Incendies criminels : La direction des forêts promet les sanctions les plus lourdes !


42 incendies ont été déclenchés entre le 30 juillet et le 2 août. Cette vague d’incendies a dévasté plusieurs régions boisées du pays notamment dans les gouvernorats de Jendouba, Béja, le Kef, Siliana, Bizerte, Kasserine, Kairouan, Nabeul, La Manouba et Sidi Bouzid.

Le directeur général de la direction des forêts Mohamed Boufaroua a qualifié ces incendies de « crimes contre la nature », laissant présager que leur origine serait criminelle. En effet, Selon lui, qui s’exprimait sur les ondes de Shems FM, il s’agirait « d’actes prémédités », ajoutant que « les suspects sont en garde à vue. »

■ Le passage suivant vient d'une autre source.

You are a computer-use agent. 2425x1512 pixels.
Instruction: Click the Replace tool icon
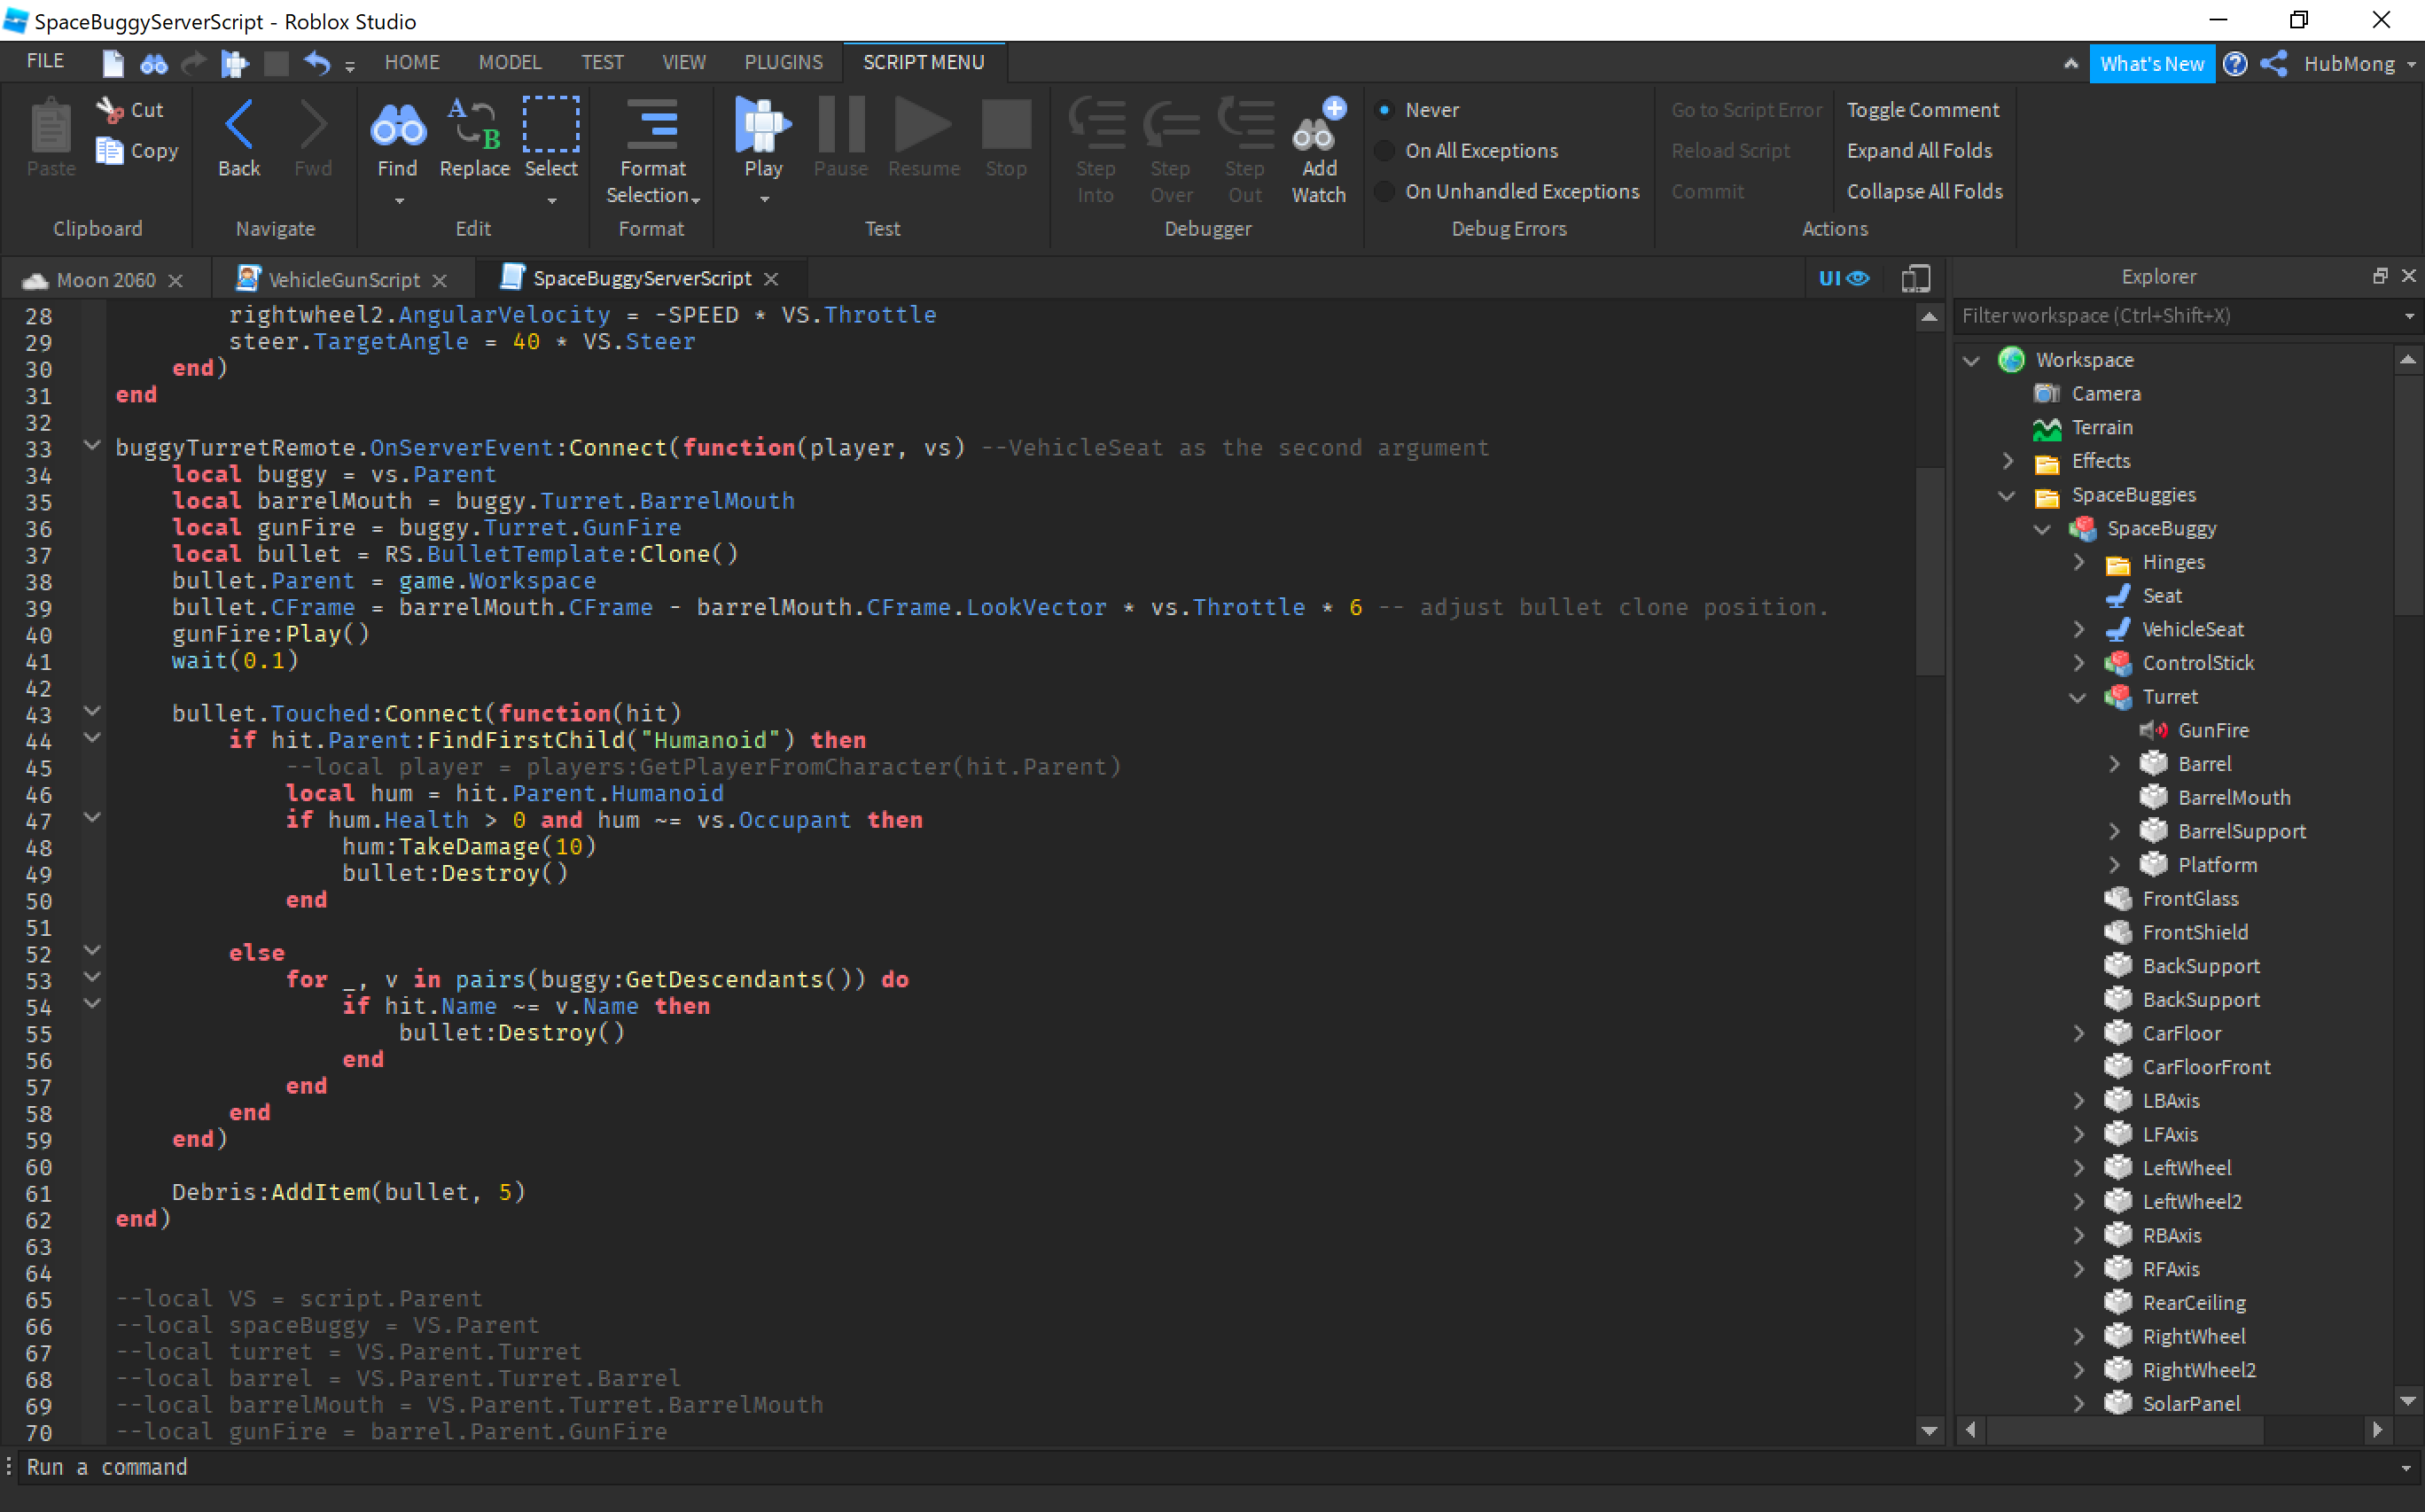coord(473,127)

Il a dans ce sens promis « Les peines les plus lourdes » aux criminels qui s’avéreront responsables de ces actes.

En Tunisie, en vertu de l’article 307 du Code pénal, quiconque allume intentionnellement du feu dans des forêts sera emprisonné pendant 12 ans.

Le contrevenant est passible d’une peine d’emprisonnement de 20 ans si les lieux incendiés sont inhabités ou non destinés à l’habitation. Il peut même courir une peine d’exécution si l’incendie entraîne la mort d’une personne.

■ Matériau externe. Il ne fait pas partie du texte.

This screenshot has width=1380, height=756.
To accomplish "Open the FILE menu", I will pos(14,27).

Le porte-parole de la Protection civile, Moez Triaa a indiqué que les autorités sécuritaires vont enquêter sur les origines de ces incendies, faisant valoir que les statistiques générales montrent que 96% des incendies sont d’origine humaine et 4% sont d’origine naturelle.

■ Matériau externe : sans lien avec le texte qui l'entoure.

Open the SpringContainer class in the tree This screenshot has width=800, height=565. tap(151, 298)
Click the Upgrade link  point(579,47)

Selon un communiqué rendu public lundi 3 août, par le ministère de l’Intérieur, les équipes de secours relevant des administrations régionales de la Protection civile, en coordination avec les services de la direction générale des forêts, appuyés par des unités de l’armée de l’air, ont procédé à l’extinction du feu tout en donnant la priorité à la protection des agglomérations de la propagation des flammes.